Pigs aren’t nearly as bad. This is why the pork industry can bounce back so quickly from swine flu outbreaks.
And guess who can ill afford to lose these heifers? The smaller ranchers working on thinner margins because they have fewer animals to spread fixed costs over.
If you think the fixed costs due to government-mandated food safety and the like will be lightened in the coming years, then I suggest you are terminally naive. If anything it will get worse for domestic producers.
Because we’ve blown open gaping holes in government budgets which can’t be filled with deficit spending. So, we’ll see more stringent enforcement of petty crimes and an increase in fines which always fall hardest on the smaller producers who don’t have the resources or political clout to fight them.
In fact, this is what I’ve been banging on about as the real problem with our response to the financial crisis and the Coronapocalypse. Why has the private sector been shut down, tens of millions thrown out of work, while no one is talking about downsizing the costs of local, state and federal government agencies?
As a libertarian I want to see freedom return to the food production industry, the barriers to small farmers torn down and the assumption of risk placed back on the consumer and producer equally rather than the government through the USDA providing the false security of its stamp of approval and leaving the door open to systemic corruption and ineffeciency.
Why are the productive members of society losing their jobs by the millions? These are the people who produce the taxes which pay for all this wonderful government oversight which is responsible for clogging up the supply chains for everything from oil to beef to paper products.
Shouldn’t they be the ones at work? Shouldn’t the secretaries, janitors, administrators, middle managers, statisticians, HR managers, lawyers, assistants and department heads who cost taxes to pay their salaries be the ones on the unemployment lines?
How many jobs could we save by downsizing, right now, the Federal government back to levels seen just ten years ago? Imagine how much cheaper things would be if most of the USDA and Department of Agriculture were laid off right now and those savings used to not pay farmers to plough under crops to maintain prices or slaughter animals which are now financial burdens.

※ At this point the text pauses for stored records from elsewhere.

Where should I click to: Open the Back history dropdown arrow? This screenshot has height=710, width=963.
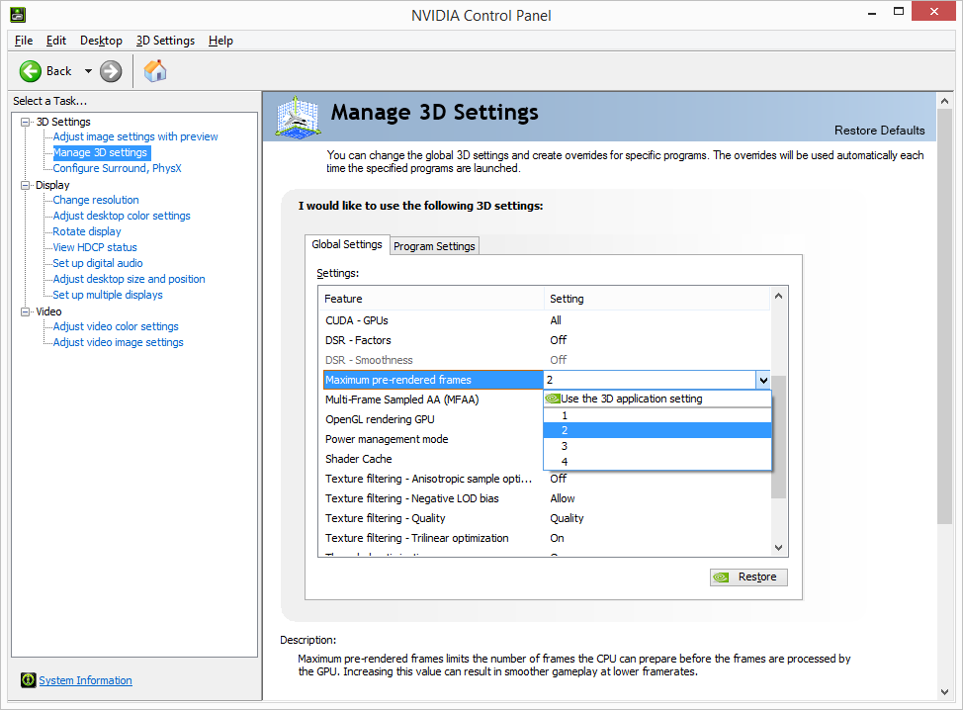coord(88,71)
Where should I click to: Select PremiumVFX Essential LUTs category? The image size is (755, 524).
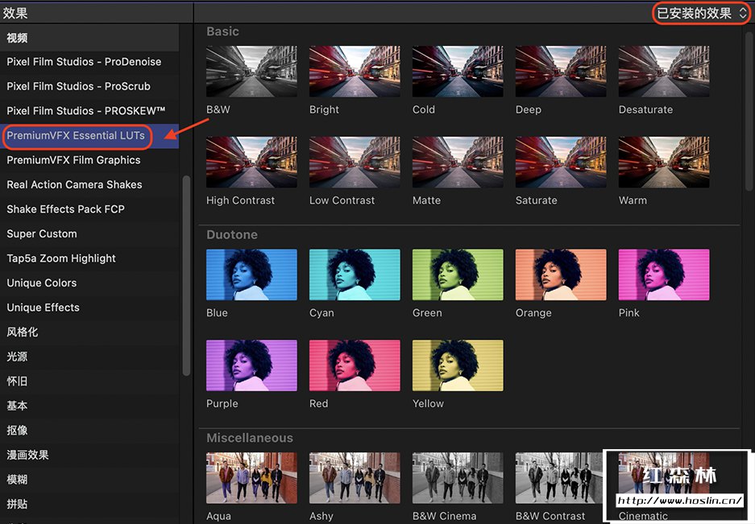pyautogui.click(x=77, y=135)
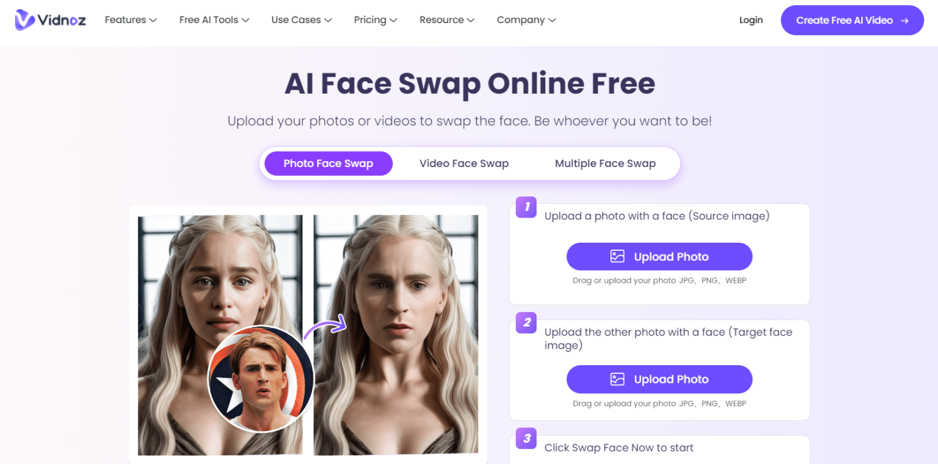Image resolution: width=938 pixels, height=464 pixels.
Task: Click the step 2 number badge
Action: coord(527,323)
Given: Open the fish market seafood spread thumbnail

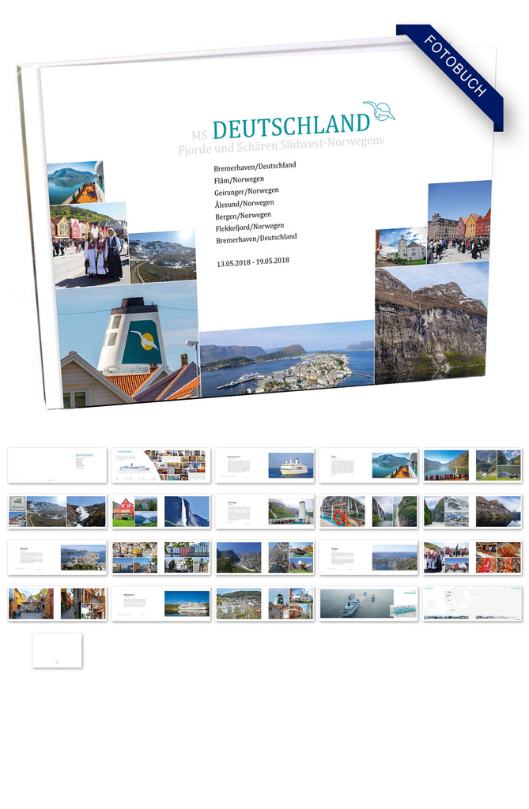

Imagine how many lives wouldn’t be needlessly destroyed (the stock) and disrupted (the people) while we quickly reorient capital spending towards the things we truly need.
Now what if instead of freaking out and destroying our society and our food supply about a disease not much worse than the annual flu our state and local governments did the same things?
At the end of the day the costs are the costs and bailing out one side of the tax ledger is demonstrably more expensive than bailing out the other. Because every private worker laid off is another one not paying taxes to support the job of the government worker.
And we still have to pay both unemployment and the government worker’s salary. If you fire the government worker, you just have to pay his unemployment. The salary and the benefits are eliminated.
If we have to downsize and tighten our belts during a crisis, why shouldn’t we start with the true luxury item, government itself.
Beef isn’t a luxury item it is a response to our expanded and diverse division of labor which allows us to utilize the vast lands of North America to grow cattle, lands beautifully suited to the task with people happy to make their living doing so.
But it will not continue so long as busybodies and ideologues continue standing in the way of our solving real problems.
The problem isn’t the farmers, the truckers, the refrigeration companies and the consumers, the problem is where it always is, in the decrees of clueless government officials with a pretense of knowledge who use their monopoly power over pointing guns and using force to stand in the way of progress during the good times and fixing what’s broken during the bad.
And until we get this through our thick heads, until we stop looking for handouts and bailouts we will have no one to blame but ourselves, especially when the pantries are empty and hamburger is $12 a pound.